All the data should be printed again exactly as written.

[Saved data entries]
◆ ◆ ◆ ◆
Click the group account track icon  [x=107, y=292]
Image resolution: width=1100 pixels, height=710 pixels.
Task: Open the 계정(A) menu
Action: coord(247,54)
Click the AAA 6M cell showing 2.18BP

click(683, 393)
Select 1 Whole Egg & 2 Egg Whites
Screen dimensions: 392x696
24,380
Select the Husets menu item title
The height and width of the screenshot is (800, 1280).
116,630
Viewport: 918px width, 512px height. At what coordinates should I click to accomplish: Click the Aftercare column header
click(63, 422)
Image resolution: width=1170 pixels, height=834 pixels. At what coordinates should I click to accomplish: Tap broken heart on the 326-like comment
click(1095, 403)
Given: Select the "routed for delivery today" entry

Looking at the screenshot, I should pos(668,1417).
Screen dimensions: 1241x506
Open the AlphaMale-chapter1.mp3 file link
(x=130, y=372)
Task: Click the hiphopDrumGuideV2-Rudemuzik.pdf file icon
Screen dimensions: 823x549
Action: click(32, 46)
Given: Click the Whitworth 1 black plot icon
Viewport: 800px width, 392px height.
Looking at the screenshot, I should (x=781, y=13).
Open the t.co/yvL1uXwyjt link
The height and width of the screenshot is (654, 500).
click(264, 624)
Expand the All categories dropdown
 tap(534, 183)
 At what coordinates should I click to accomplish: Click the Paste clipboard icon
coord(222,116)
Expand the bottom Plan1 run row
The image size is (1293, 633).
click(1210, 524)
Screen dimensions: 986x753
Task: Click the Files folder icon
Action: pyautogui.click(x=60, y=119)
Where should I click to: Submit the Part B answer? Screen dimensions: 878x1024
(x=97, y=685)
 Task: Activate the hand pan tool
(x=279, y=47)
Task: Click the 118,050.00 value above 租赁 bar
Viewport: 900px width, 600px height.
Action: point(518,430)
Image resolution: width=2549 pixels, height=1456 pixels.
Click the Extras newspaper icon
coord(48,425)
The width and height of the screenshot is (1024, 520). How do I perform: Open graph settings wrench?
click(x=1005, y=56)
◆ ◆ ◆ ◆
=== THE COMPLETED TASK ===
Click the group account track icon  [x=107, y=292]
Image resolution: width=1100 pixels, height=710 pixels.
Task: Open the 계정(A) menu
Action: coord(247,54)
Click the AAA 6M cell showing 2.18BP

click(683, 393)
Select 1 Whole Egg & 2 Egg Whites
Screen dimensions: 392x696
24,380
Select the Husets menu item title
The height and width of the screenshot is (800, 1280).
116,630
Viewport: 918px width, 512px height. At what coordinates should I click to accomplish: Click the Aftercare column header
click(63, 422)
Image resolution: width=1170 pixels, height=834 pixels. At what coordinates should I click to accomplish: Tap broken heart on the 326-like comment
click(1095, 403)
Given: Select the "routed for delivery today" entry

Looking at the screenshot, I should pos(668,1417).
Screen dimensions: 1241x506
Open the AlphaMale-chapter1.mp3 file link
(x=130, y=372)
Task: Click the hiphopDrumGuideV2-Rudemuzik.pdf file icon
Screen dimensions: 823x549
Action: click(32, 46)
Given: Click the Whitworth 1 black plot icon
Viewport: 800px width, 392px height.
Looking at the screenshot, I should (x=781, y=13).
Open the t.co/yvL1uXwyjt link
The height and width of the screenshot is (654, 500).
click(264, 624)
Expand the All categories dropdown
 tap(534, 183)
 At what coordinates should I click to accomplish: Click the Paste clipboard icon
coord(222,116)
Expand the bottom Plan1 run row
The image size is (1293, 633).
click(1210, 524)
Screen dimensions: 986x753
Task: Click the Files folder icon
Action: pyautogui.click(x=60, y=119)
Where should I click to: Submit the Part B answer? Screen dimensions: 878x1024
(x=97, y=685)
 Task: Activate the hand pan tool
(x=279, y=47)
Task: Click the 118,050.00 value above 租赁 bar
Viewport: 900px width, 600px height.
Action: point(518,430)
Image resolution: width=2549 pixels, height=1456 pixels.
Click the Extras newspaper icon
coord(48,425)
The width and height of the screenshot is (1024, 520). How do I perform: Open graph settings wrench?
click(x=1005, y=56)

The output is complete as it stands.